Objective. To examine the reoperation rate, specifically the need for posterior decompression and/or fusion, in a cohort of patients who underwent stand-alone lateral lumbar interbody fusion for symptomatic spinal stenosis with instability or deformity.
Summary of Background Data. Lateral lumbar interbody fusion provides a minimally invasive means of achieving interbody arthrodesis and indirect foraminal decompression while avoiding the potential morbidity of traditional anterior or posterior approaches. The revision rate for formal posterior decompression after isolated lateral lumbar interbody fusion for spinal stenosis is unknown.

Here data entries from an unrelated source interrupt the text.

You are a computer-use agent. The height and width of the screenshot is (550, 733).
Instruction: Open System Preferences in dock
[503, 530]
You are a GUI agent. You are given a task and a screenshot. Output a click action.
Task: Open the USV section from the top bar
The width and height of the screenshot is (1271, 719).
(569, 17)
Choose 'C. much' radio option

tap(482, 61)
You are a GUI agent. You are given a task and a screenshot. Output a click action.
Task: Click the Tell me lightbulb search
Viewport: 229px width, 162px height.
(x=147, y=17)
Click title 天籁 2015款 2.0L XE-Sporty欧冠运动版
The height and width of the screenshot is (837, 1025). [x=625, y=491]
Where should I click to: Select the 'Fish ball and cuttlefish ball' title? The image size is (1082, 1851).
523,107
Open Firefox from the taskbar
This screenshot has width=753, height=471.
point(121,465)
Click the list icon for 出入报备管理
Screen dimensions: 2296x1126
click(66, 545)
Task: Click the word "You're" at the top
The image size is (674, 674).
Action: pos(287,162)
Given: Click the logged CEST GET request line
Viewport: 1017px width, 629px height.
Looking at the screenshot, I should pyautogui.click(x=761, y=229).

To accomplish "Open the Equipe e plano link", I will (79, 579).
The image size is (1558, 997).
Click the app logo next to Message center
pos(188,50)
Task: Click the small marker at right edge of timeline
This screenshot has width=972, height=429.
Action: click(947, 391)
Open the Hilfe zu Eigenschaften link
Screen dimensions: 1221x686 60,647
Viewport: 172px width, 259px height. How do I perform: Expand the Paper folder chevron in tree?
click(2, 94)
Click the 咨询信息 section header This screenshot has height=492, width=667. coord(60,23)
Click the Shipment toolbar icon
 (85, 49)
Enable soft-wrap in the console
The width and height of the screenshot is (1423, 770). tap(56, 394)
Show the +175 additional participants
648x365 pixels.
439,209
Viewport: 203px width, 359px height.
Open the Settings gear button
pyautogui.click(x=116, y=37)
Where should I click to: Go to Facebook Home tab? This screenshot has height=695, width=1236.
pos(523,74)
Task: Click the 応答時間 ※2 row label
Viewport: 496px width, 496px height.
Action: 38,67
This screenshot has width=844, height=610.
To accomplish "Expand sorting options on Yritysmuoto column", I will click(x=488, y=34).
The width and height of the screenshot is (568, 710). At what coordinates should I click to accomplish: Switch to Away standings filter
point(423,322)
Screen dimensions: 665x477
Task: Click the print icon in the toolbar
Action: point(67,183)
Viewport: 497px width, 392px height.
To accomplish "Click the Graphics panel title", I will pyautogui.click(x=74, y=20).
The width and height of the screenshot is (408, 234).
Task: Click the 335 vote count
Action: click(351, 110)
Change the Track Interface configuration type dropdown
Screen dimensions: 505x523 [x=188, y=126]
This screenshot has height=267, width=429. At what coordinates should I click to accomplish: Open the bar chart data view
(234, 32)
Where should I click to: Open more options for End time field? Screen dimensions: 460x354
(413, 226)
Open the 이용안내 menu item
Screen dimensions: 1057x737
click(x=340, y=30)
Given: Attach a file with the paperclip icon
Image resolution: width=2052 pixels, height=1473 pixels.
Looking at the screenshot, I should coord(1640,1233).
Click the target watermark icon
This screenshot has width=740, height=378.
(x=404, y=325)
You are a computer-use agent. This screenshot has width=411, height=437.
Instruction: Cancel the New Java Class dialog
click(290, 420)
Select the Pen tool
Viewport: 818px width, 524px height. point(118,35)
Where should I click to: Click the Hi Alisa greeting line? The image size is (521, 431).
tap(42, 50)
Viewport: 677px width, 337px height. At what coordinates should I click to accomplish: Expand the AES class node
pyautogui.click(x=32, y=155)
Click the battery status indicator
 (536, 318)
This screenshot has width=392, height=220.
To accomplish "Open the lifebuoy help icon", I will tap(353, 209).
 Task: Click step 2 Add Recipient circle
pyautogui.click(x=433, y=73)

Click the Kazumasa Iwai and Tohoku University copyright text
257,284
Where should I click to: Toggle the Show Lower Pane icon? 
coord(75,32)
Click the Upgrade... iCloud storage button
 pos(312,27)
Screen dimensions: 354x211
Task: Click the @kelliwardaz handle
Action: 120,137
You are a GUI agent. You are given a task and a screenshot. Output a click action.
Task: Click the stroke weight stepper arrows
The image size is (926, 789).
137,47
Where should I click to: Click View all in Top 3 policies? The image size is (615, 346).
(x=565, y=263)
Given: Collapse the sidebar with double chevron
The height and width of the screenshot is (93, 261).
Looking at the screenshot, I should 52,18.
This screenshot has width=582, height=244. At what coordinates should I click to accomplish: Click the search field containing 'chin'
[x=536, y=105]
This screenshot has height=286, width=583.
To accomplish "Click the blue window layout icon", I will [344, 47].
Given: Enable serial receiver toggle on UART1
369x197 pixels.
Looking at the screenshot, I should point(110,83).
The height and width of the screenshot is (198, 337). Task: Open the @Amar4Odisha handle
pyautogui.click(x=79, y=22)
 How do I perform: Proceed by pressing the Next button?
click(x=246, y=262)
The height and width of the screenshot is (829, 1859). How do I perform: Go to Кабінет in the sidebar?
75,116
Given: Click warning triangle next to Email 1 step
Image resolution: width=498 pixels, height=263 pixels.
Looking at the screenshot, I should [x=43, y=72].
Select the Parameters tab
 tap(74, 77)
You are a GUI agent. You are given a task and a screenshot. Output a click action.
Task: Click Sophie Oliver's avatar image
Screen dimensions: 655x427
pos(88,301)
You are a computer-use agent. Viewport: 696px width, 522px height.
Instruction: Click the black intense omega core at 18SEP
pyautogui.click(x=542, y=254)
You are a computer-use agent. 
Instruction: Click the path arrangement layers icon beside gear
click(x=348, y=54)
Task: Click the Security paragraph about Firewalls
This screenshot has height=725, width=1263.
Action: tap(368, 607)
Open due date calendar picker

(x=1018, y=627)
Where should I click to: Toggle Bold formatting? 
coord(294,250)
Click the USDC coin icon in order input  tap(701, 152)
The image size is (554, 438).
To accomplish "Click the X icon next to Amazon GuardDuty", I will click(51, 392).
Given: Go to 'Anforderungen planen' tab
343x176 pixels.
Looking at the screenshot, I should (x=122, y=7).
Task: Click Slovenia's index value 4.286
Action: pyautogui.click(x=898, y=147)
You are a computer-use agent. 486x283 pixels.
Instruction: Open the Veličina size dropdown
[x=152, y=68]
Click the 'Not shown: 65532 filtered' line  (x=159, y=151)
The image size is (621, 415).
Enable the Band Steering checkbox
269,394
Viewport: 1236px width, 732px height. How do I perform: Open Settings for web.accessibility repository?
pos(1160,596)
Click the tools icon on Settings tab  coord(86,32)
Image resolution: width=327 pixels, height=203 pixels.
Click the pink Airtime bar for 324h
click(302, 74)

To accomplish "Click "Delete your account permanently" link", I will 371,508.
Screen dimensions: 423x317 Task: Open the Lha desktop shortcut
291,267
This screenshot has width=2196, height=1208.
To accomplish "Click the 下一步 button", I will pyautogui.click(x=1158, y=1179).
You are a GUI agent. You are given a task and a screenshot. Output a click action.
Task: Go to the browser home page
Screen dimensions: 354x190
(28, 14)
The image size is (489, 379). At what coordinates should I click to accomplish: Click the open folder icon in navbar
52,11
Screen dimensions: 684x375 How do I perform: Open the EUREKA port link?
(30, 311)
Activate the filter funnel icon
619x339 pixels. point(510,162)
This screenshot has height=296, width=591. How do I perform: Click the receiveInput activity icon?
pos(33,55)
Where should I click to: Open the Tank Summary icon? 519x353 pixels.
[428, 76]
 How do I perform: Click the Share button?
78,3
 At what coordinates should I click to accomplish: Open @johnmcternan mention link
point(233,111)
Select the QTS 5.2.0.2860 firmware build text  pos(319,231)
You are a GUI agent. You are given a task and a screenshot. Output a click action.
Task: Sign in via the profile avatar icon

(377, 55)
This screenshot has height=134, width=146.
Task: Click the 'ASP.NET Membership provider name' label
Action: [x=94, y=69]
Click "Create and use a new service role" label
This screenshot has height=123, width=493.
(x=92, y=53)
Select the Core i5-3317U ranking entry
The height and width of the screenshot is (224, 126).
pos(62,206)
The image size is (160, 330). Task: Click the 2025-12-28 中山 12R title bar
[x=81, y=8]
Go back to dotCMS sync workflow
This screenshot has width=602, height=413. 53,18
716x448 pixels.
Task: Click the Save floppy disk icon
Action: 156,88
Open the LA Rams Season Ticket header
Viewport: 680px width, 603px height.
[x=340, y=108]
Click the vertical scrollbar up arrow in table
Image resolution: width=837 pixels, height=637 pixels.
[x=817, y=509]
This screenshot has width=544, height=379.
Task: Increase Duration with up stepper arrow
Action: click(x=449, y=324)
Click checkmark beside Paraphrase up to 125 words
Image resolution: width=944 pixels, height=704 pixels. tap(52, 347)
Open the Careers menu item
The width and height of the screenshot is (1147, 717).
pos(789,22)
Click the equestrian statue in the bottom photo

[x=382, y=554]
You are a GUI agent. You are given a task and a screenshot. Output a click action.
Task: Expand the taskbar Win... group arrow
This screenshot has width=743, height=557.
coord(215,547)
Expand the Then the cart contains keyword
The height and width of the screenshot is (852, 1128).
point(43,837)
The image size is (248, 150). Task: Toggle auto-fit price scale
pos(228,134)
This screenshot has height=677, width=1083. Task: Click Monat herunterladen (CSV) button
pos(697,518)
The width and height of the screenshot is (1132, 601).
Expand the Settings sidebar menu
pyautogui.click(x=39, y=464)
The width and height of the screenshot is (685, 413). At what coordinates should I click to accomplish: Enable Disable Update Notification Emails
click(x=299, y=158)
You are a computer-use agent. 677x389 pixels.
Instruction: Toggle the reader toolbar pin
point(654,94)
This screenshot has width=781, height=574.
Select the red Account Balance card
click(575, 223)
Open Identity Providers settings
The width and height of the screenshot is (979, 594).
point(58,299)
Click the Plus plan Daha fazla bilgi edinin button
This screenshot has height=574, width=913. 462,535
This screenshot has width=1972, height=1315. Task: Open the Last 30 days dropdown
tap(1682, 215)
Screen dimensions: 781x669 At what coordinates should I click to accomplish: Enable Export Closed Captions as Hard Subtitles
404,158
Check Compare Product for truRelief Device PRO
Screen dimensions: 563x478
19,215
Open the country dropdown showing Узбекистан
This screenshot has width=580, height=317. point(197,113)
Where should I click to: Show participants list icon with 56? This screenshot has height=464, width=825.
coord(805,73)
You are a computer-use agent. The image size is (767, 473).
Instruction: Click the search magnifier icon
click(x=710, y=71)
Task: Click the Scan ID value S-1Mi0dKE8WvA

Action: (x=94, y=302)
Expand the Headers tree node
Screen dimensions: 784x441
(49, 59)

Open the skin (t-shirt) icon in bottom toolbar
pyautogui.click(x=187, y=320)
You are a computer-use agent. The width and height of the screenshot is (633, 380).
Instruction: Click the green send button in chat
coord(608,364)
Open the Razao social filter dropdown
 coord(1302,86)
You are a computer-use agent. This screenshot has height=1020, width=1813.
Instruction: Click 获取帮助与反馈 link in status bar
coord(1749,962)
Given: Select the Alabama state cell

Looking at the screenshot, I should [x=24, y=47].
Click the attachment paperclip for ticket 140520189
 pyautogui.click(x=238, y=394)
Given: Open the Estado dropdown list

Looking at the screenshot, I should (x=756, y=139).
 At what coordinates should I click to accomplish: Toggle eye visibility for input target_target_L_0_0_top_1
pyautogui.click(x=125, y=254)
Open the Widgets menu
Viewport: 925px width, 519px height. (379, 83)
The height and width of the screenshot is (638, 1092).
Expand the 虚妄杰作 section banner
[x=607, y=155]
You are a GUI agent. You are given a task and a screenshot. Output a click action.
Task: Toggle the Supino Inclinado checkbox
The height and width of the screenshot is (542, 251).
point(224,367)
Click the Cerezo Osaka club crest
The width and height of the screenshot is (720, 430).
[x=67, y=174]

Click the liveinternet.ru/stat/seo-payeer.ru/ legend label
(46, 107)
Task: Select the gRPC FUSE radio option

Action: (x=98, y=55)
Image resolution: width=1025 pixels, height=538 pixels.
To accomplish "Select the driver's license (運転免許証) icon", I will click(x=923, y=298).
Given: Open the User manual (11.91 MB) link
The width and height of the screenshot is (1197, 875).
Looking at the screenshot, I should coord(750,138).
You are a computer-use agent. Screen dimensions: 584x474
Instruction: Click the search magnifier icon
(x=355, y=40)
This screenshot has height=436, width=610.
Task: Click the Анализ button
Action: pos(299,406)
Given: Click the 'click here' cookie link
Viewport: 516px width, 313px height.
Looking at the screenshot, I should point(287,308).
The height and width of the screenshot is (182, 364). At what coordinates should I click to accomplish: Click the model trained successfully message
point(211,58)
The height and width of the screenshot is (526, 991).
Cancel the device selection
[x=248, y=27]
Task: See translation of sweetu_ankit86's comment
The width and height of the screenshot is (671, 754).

Methods. One hundred seventeen patients who underwent stand-alone lateral lumbar interbody fusion for symptomatic spinal stenosis with an indication for fusion were included in the analysis. Detailed demographic and intraoperative data were collected. Clinical evaluation was done both preoperatively and at the final follow-up, and radiographical evaluation was done preoperatively and with the first postoperative standing radiographs.
Results. A total of 10.3% of patients who underwent stand-alone lateral lumbar interbody fusion ultimately required revision surgery, most commonly for persistent radiculopathy and symptomatic implant subsidence. Average time to revision was 10.8 months. There was no difference in radiographical correction between patients who did and did not require revision surgery.
Conclusion. Lateral lumbar interbody fusion provides a minimally invasive means to treat lumbar spinal stenosis with an acceptable revision rate for formal posterior decompression at early follow-up.